I started this project looking to implement a simple recommender system to help me choose films for movie nights. It has since turned into a long-term project to learn more about the many innovative and insightful ML techniques powering modern recommenders.

Usage

pip install .

Import your recommender of choice

from reclibwh.recommender.recommenderMF import RecommenderMF

Instantiate data object (uses the movielens data downloadable from here https://grouplens.org/datasets/movielens/100k/)

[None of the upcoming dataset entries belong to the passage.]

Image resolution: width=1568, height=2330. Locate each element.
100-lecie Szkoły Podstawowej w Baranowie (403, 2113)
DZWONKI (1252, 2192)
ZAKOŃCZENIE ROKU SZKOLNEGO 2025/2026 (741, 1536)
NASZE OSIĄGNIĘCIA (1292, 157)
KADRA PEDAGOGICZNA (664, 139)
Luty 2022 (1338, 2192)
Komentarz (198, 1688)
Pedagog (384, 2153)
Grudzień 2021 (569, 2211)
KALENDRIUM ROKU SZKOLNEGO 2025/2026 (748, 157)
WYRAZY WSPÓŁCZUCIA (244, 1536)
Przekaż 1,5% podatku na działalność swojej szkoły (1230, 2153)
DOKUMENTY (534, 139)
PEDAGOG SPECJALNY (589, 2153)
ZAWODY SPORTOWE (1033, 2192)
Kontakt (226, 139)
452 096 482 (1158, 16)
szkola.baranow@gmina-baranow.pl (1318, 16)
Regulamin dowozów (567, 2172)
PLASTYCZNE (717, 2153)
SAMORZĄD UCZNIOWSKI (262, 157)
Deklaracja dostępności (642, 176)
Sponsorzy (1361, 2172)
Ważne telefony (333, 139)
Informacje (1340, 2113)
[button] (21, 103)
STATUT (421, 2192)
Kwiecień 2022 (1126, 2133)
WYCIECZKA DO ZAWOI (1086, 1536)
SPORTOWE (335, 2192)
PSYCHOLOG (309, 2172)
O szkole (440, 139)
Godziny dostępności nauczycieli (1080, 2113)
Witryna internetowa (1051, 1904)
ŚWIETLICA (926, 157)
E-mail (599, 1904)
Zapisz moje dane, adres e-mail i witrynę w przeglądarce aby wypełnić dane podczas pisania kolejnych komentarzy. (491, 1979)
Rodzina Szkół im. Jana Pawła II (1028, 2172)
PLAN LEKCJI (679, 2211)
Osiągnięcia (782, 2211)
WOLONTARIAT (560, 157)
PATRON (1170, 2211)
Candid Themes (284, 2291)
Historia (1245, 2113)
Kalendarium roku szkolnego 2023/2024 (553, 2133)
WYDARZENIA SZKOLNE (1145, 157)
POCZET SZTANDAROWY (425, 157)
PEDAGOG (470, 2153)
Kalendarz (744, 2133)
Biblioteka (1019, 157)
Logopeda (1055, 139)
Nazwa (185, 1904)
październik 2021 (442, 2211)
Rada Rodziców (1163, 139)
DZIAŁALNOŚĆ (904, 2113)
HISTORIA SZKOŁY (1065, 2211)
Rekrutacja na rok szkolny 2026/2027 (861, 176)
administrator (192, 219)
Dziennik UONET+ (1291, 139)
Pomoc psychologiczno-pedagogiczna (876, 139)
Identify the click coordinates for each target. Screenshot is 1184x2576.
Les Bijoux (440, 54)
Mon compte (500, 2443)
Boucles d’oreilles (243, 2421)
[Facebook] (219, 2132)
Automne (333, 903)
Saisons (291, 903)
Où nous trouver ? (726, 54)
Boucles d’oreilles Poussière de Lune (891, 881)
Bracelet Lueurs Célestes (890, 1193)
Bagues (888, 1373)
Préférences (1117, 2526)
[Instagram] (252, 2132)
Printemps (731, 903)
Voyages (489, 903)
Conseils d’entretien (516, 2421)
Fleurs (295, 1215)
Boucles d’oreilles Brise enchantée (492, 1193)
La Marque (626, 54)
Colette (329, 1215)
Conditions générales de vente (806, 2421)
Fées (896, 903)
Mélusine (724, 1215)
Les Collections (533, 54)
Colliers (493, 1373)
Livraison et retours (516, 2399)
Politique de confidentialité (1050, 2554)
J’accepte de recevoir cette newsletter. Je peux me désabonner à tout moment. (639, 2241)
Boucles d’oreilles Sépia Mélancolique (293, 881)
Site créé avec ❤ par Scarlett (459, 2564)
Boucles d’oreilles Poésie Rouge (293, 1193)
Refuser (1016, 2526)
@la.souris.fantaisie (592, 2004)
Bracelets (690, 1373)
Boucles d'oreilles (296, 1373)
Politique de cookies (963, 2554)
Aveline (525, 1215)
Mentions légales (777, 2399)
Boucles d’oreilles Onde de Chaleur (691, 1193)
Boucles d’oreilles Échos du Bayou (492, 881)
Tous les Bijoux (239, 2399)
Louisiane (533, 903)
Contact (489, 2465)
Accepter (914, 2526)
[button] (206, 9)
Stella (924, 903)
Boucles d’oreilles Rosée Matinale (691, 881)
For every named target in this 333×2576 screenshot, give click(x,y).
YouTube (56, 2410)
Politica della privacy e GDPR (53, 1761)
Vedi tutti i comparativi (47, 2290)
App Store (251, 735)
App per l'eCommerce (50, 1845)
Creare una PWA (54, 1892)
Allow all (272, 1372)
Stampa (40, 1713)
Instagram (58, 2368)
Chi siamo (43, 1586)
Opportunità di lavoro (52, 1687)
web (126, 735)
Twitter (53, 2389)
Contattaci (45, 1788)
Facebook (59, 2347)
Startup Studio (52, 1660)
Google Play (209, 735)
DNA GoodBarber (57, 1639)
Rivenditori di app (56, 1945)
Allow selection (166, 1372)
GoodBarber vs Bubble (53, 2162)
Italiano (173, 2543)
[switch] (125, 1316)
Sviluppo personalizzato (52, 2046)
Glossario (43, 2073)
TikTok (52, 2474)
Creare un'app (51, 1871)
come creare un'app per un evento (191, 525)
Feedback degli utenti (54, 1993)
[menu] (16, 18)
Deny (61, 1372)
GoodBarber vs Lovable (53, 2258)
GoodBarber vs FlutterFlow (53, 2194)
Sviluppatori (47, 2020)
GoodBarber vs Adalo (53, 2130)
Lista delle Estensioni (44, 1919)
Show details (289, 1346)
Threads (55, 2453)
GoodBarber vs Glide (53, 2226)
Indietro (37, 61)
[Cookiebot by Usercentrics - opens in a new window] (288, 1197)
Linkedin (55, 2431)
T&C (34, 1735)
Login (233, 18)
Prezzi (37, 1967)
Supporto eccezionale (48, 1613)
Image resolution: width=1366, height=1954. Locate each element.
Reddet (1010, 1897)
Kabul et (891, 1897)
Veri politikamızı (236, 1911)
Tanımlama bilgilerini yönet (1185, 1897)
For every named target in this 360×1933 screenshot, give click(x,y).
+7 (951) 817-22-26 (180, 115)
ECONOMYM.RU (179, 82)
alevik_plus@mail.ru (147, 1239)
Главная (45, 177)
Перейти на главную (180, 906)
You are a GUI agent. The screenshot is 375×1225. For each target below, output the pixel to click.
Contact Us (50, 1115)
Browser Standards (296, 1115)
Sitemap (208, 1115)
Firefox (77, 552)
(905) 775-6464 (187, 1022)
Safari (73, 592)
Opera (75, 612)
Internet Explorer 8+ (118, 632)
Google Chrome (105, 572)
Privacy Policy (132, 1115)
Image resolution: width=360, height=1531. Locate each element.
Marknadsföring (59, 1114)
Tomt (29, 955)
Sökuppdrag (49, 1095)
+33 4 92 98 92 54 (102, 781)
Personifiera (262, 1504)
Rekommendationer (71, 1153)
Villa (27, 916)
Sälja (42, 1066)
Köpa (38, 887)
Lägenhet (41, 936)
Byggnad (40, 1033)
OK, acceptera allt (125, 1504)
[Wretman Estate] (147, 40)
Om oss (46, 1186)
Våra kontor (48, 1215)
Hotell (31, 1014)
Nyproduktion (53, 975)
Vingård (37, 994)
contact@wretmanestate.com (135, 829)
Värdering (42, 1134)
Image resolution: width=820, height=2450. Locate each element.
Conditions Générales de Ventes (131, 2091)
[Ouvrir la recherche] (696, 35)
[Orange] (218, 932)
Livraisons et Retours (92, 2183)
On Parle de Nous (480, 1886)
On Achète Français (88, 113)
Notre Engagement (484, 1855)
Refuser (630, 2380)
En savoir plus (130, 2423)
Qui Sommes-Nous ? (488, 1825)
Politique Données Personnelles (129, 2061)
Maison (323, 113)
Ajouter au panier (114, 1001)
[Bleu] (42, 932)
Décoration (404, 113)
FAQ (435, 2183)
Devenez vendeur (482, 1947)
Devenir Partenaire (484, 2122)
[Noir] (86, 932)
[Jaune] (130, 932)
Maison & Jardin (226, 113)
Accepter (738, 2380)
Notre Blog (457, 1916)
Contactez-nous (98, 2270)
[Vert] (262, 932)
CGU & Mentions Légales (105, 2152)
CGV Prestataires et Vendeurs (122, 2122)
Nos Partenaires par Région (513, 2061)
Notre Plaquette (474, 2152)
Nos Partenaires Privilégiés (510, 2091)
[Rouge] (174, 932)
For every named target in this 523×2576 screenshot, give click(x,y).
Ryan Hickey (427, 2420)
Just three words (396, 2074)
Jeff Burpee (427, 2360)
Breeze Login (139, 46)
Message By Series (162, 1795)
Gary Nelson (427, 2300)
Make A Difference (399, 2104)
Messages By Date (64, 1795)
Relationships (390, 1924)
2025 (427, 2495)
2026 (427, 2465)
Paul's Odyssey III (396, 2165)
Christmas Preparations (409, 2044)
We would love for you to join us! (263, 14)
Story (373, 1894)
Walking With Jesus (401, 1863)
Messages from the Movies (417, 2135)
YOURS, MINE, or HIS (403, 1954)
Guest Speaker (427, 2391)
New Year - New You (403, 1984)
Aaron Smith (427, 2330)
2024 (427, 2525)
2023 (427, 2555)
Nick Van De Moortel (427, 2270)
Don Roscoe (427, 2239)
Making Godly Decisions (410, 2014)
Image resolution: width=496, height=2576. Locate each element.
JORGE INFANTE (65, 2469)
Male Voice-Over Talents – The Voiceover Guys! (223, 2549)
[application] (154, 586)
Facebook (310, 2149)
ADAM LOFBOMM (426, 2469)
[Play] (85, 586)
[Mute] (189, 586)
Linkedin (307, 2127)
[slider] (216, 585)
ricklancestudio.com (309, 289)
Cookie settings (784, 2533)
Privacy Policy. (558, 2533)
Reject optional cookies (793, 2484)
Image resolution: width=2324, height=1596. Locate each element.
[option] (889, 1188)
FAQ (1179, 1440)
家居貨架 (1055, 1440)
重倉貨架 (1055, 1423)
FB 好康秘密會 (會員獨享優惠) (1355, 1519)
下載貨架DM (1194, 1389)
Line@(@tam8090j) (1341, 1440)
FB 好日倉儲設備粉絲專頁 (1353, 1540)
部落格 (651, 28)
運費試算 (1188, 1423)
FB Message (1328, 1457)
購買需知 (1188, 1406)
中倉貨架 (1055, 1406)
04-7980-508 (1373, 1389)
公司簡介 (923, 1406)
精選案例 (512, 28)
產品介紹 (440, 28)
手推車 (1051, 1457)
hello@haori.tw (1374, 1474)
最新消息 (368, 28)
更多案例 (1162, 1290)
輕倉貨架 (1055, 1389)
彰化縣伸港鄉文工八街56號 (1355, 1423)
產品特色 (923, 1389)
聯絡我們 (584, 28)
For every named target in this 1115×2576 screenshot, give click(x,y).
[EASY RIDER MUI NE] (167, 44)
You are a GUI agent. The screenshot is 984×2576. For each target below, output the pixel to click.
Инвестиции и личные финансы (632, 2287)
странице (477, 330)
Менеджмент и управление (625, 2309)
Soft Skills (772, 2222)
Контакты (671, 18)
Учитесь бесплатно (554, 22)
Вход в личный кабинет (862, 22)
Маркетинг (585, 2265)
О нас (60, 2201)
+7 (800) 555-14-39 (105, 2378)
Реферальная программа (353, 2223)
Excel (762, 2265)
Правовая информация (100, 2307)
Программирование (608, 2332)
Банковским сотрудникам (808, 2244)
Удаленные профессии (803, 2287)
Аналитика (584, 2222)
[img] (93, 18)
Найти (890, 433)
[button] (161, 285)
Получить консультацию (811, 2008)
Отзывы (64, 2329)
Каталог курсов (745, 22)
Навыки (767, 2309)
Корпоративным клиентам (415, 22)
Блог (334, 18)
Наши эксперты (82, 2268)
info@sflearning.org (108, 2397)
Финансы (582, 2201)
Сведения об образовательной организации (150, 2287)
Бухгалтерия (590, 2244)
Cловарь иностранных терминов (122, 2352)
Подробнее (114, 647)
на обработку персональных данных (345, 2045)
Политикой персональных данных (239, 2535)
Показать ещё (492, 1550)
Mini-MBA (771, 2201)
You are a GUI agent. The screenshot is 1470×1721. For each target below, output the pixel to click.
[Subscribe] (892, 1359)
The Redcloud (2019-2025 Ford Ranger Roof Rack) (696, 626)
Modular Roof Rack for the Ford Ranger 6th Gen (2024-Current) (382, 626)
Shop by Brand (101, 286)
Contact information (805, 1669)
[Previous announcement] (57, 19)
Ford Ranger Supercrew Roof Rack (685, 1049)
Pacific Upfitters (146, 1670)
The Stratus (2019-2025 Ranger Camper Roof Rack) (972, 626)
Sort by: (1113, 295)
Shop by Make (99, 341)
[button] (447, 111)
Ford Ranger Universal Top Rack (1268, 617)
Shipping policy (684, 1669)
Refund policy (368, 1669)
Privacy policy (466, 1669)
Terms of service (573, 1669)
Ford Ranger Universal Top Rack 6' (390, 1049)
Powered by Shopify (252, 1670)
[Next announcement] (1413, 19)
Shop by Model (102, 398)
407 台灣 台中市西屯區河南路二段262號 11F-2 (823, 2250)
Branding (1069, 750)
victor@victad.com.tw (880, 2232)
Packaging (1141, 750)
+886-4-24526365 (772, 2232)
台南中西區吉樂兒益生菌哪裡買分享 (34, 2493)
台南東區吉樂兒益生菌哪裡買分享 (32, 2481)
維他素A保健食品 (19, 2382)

data_folder = './data/ml-latest-small'
from reclibwh.utils.ItemMetadata import ExplicitDataFromCSV
d = ExplicitDataFromCSV(True, data_folder=data_folder)

Instantiate model

save_path = './models/MyMatrixFactorizer'
rmf = RecommenderMF(
    mode='train', n_users=d.N, n_items=d.M,
    mf_kwargs={
        'f':20, 'lamb':0 , 'decay':0.9, 'lr':0.005, 'epochs': 20, 'batchsize': 50,
        'normalize': {'loc':0., 'scale':5.0}, 'adaptive_reg': True, 'Nranked': d.Nranked
    },
    model_path=save_path
)

Input data, train and save

rmf.input_data(d)
rmf.train()
rmf,save(save_path)

Brief overview

Below is a brief overview of what is currently implemented. The techniques implemented fall broadly into 3 categories:

Nearest-neightbour methods
Matrix Factorization techniques
Bayesian Methods

These are by no means mutually exclusive (for instance there are Bayesian Matrix Factorization methods), I merely prioritize categorization based on the way assumptions are made. NN methods and Matrix Factorization techniques tend to rely more on informal heuristics for modelling, whereas Bayesian methods take a more 'probabilistic' approach, relying mostly on graphical models to make explicit the assumptions.

Nearest-Neighbor Collaborative Filtering

These models use item-item NN methods, based on a vector of user ratings (explicit/implicit).They are simple to implement and interpret, and work well with little data. They are however, rather inefficient (O(UI)) to compute, and they do not involve any learning, making them less powerful than ML-based methods.

[x] cosine distance model (implemented as: reclibwh.recommender.recommenderCFSimple)
[x] TF-IDF + cosine model (implemented as: reclibwh.recommender.recommenderCFSimple)
[ ] BM25 + cosine model

Matrix Factorization Techniques

These methods try to approximately factorize the user-item matrix U, into a set of low-rank factor matrices P and Q. With K<<M and K<<N.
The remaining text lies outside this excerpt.